Wherever that place was, it’s clear that it wasn’t through the doors of a classroom: “Mostly we ran the halls, talked to boys, bothered the principal,” says Tiffany. Like all good celebrities, they mastered the art of the dramatic entrance (“usually around lunch time”), and they always left their public wanting more – by the time she was a junior, says Caniyah, “I was going to school maybe once or twice a month, if I knew I had something cute to wear.”
It wasn’t until what should have been their senior year, after logging thousands of hours in front of the TV and several F’s on their transcripts – far from any hope of graduation – that it occurred to Caniyah and Tiffany that what was cute at 17 might not be so charming ten years down the road. “We both looked in the mirror and we didn’t like what we saw,” Tiffany recalled recently. “What can you do with your life if you don’t have a high school diploma?”
It’s a good question – one faced by a cohort of young people fast growing across the country, and even faster in New York. Exact numbers are hard to come by, but the city estimates that somewhere close to 160,000 – or nearly one in six – New Yorkers between the ages of 16 and 21 are neither in school nor employed in a legal job. Most of them started out poor, and their future economic prospects are grim: According to the Center for Labor Market Studies at Northeastern University, 54 percent of young adults without diplomas were jobless during an average month in 2008, and 40 percent were jobless for an entire year.
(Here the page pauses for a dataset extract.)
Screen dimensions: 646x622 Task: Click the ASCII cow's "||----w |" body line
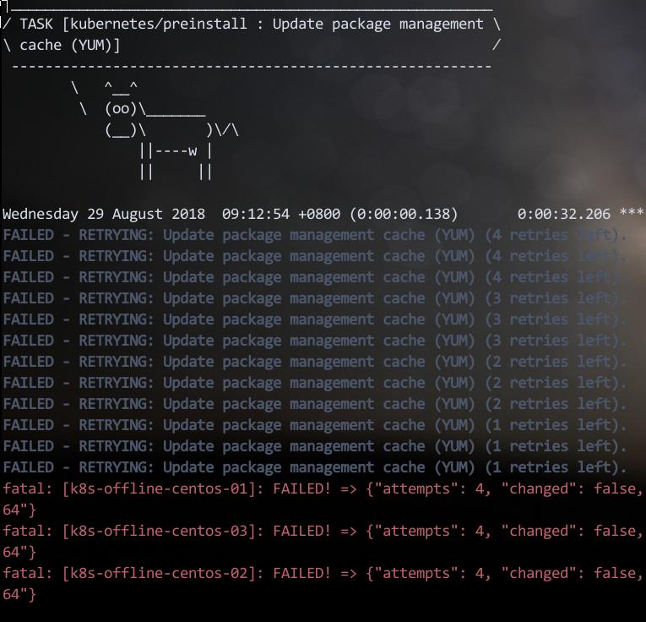pos(175,151)
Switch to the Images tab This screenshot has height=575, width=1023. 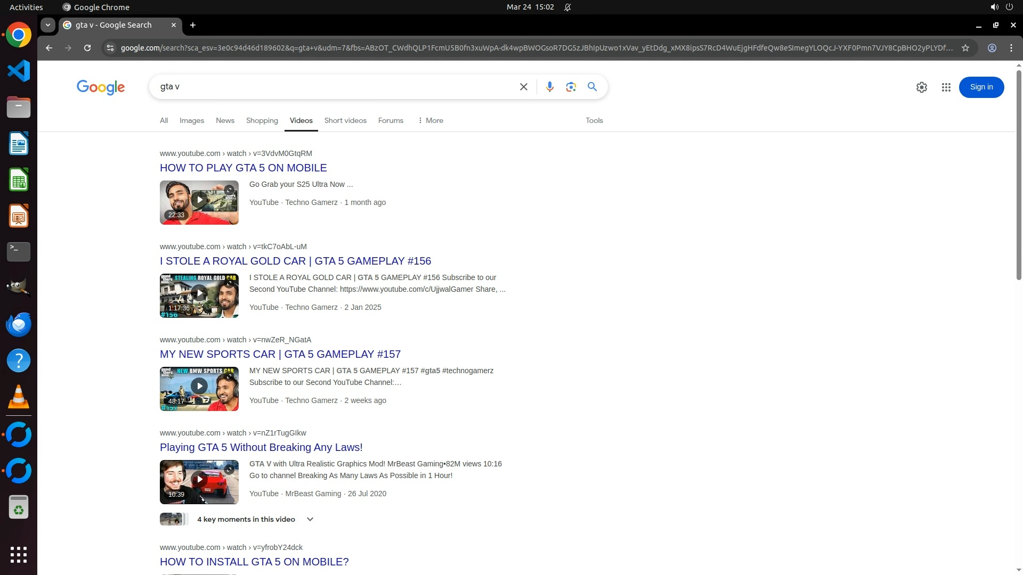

Kids drop or fall out of the mainstream education system for a long list of reasons – most commonly because they need to work, have a baby, or are caring for another family member, according to the city’s Department of Youth and Community Development (DYCD). Whatever the back story, it’s in everyone’s best interest to help out-of-school youth get educated and employed. When researchers at the Community Service Society did the math, they found that each New Yorker who doesn’t finish high school costs the city treasury nearly $135,000 more than he pays in taxes, for expenses such as incarceration or shelter. Those with just a high school degree pay an average of $190,000 more into city coffers than is expended on their behalf – making each high school diploma or GED worth a grand total of $325,000 to the city.
That’s why a portion of money from the federal Workforce Investment Act (WIA) – the country’s main funding stream for job training services – is designated for programs aimed at getting so-called “disconnected youth” back into school or the labor market. This year, New York City is in line to receive nearly $14 million in WIA funding for out-of-school youth programs.